A small photoetch fret is included with railings, 4in gun depression rail and a length of vertical ladder. However, I find the quality of the photoetch to be very poor. The openings in the simulated covers on the 4in gun platform railings are for the most part not etched all the way through. The railings have individual stanchion ends with I personally do not like but that is a matter of taste.
A small decal sheet is provided with pennant numbers and name plates only for the Spiraea as well as the White Ensign. The decals look good and appear to too thick. It would have been nice to have more than one option for markings.
The instructions are provided on two separate fold-out sheets. The first sheet has the historical background and specifications for Spiraea as well as some general modeling tips and painting instructions in both Polish and English.

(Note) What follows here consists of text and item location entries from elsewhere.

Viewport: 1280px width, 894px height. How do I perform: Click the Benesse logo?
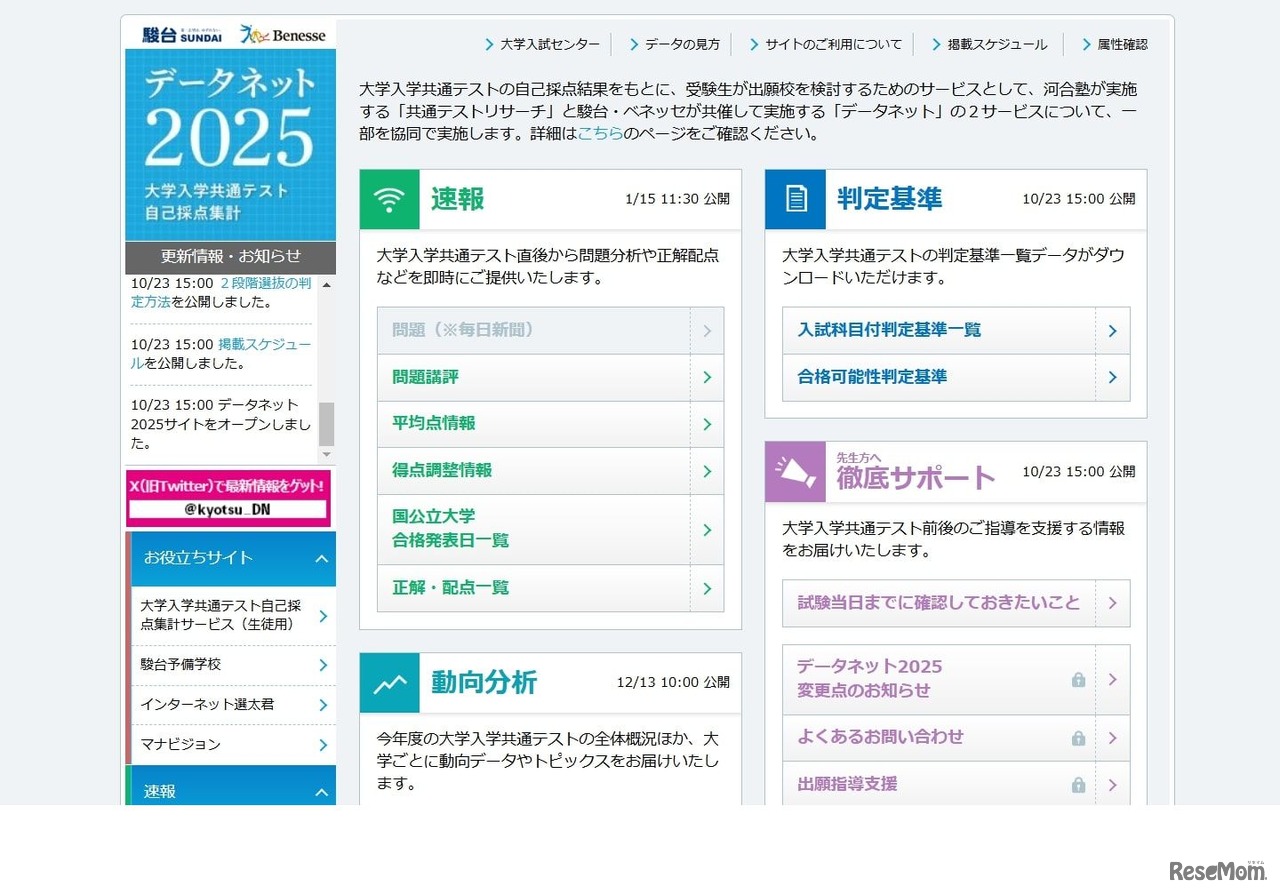(x=283, y=34)
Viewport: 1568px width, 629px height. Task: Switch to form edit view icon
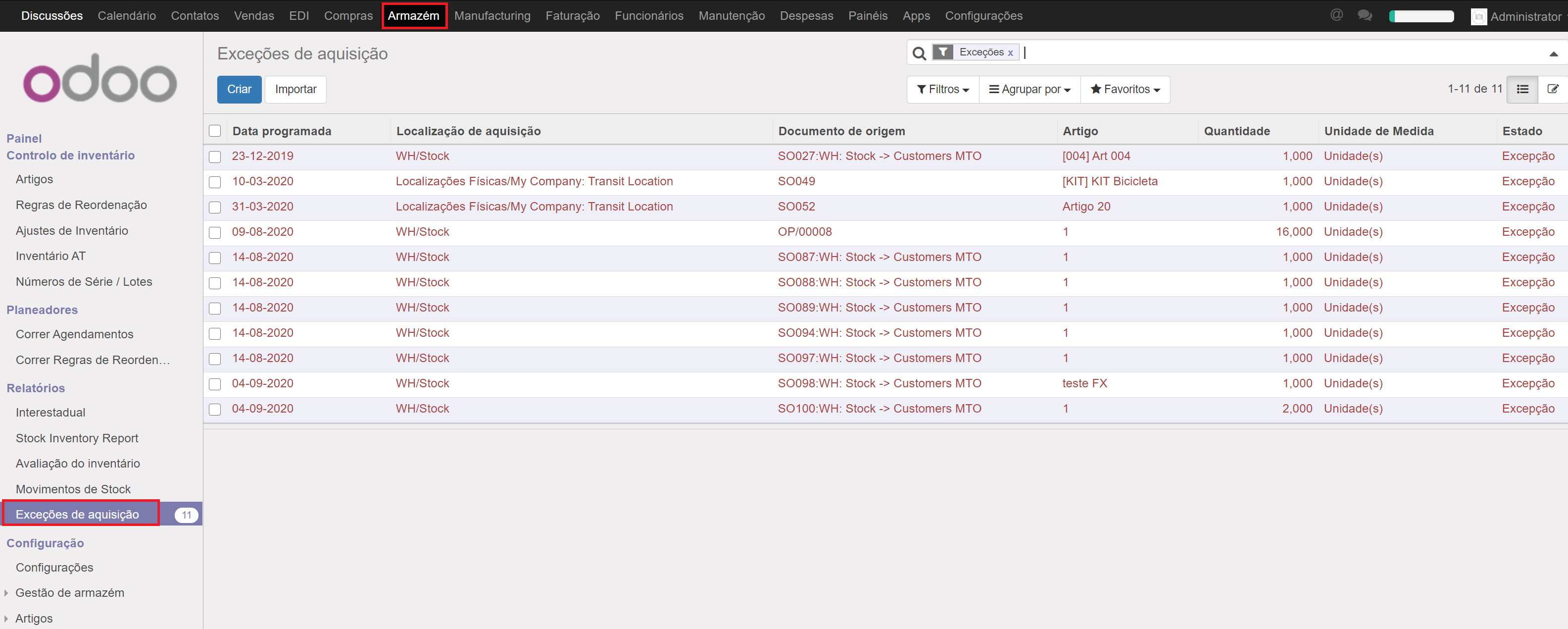(1553, 89)
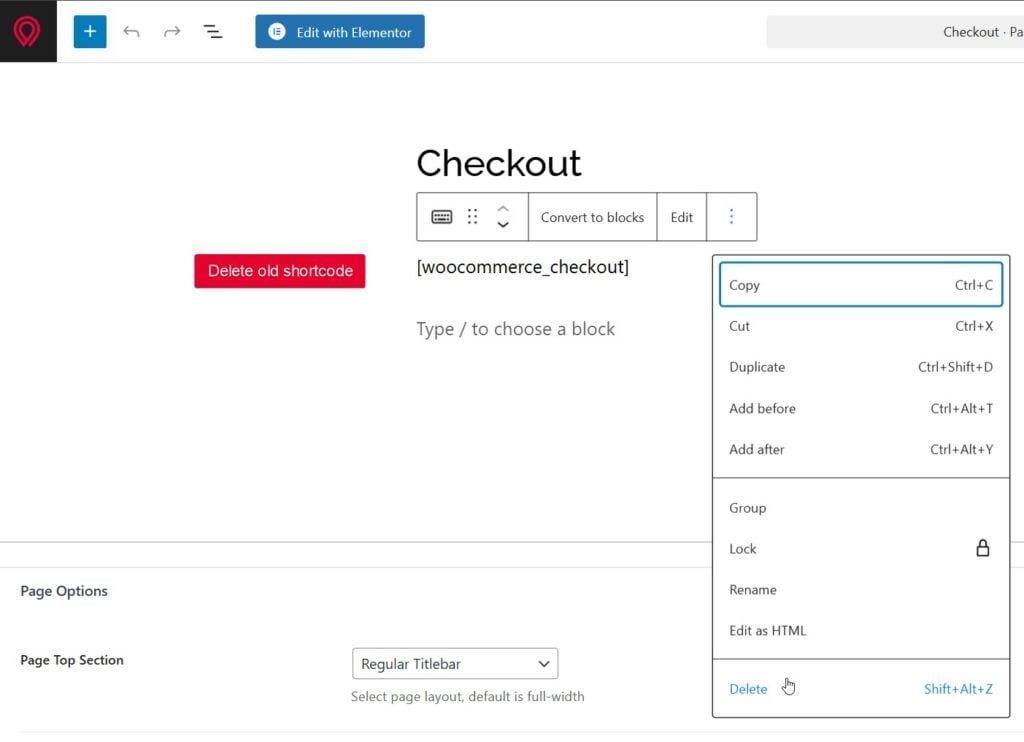Click Lock in the block menu
1024x742 pixels.
(x=743, y=549)
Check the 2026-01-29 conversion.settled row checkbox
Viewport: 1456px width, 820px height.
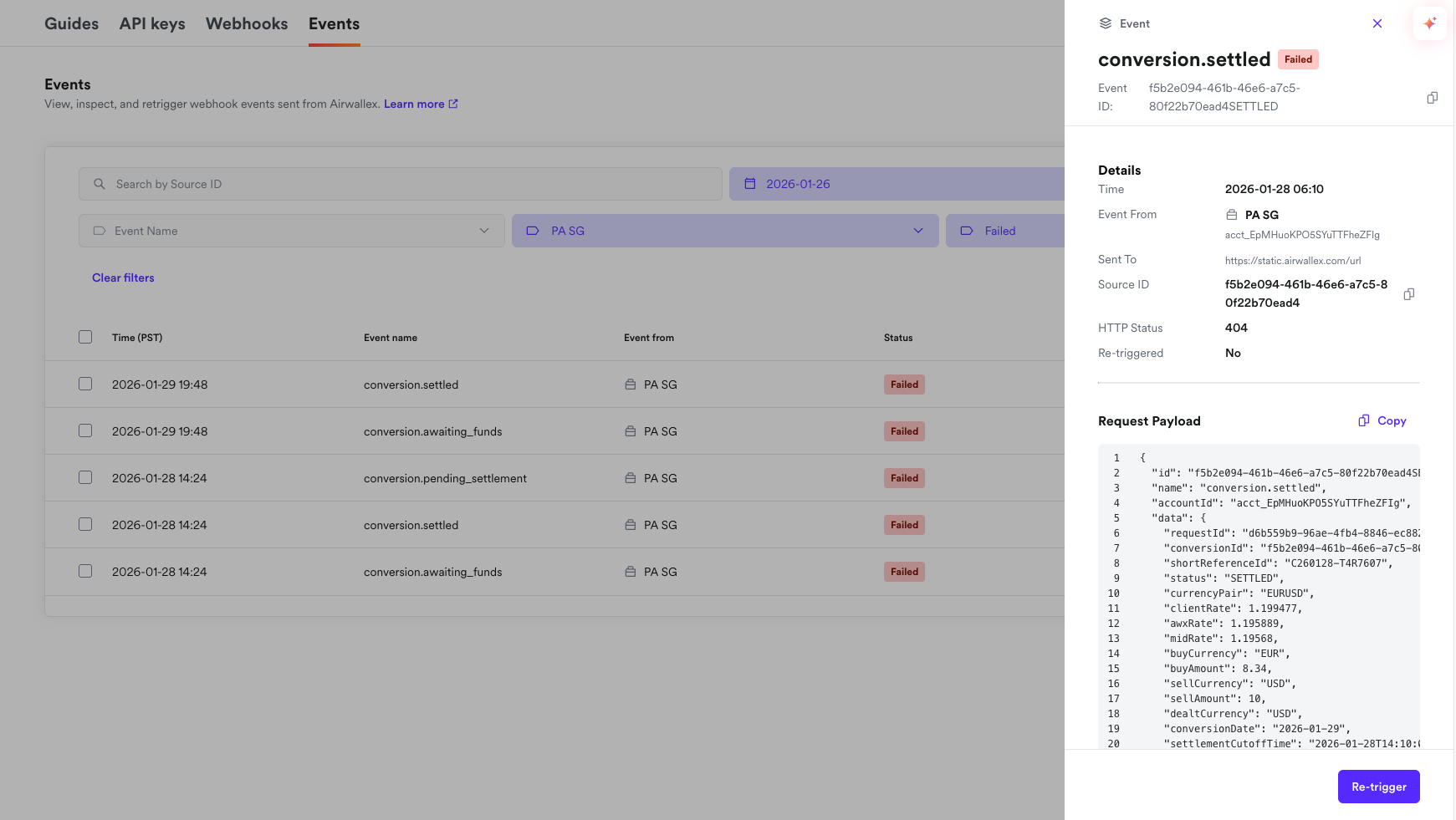(x=85, y=384)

The center spread has two sets of full color port and starboard views illustrating two different camouflage schemes. The color references are for Admiralty color names (MS 4, MS 4a, MS1, Pb10) but no real information is given about the deck colors. Comparing the camouflage patterns to those drawn by Alan Raven in “Warship Perspectives Flower Class Corvettes in World War Two” by John Lambert there are some serious discrepancies. The book states that in April 1942, Spiraea wore different port and starboard patterns which were comprised of MS1, MS4 and MS4a. The Mirage kit instructions show two different patterns for 1941/42 and 1942/43 which were identical on both sides. Comparing the two, it looks like the Mirage took the starboard pattern from Alan Raven’s drawing an applied it to both sides for the earlier pattern and port pattern from the Raven drawing and applied it to both side for the later scheme. Also there is also some disagreement with which colors were used in some spots. I am no expert in Royal Navy camouflage, but I have more faith in Alan Raven’s knowledge of the subject matter.
The actual assembly instructions are printed on the second fold-put sheet which breaks it down into 25 steps. The individual blow-up diagrams are well-done CAD renderings which clearly show where everything goes. That being said, some of the part references appear to be incorrect. For example, in step 19 the bulwark identified as part A24 is actually part B24. In a few steps some parts are prefixed with “C” but there is no sprue “C”, these parts are actually on sprue “E”. Step 26 has views of the completed model from a few different perspectives with a rigging diagram, which is helpful.
Overall, this kit is good but not great. The quality of the molding can be considered subpar when compared to the current state of the art. The Mirage moldings are a throwback to older Heller and Revell kits. The hull is especially well done as some other parts but others, especially the smaller parts are not that good. The photoetch that comes with the kit really doesn’t add any value and I would highly recommend purchasing the photoetch detail set produced by White Ensign Models for the Mirage Flower kits. With work and aftermarket products, this could be built-up into a nice model but straight out of the box it will be somewhat disappointing.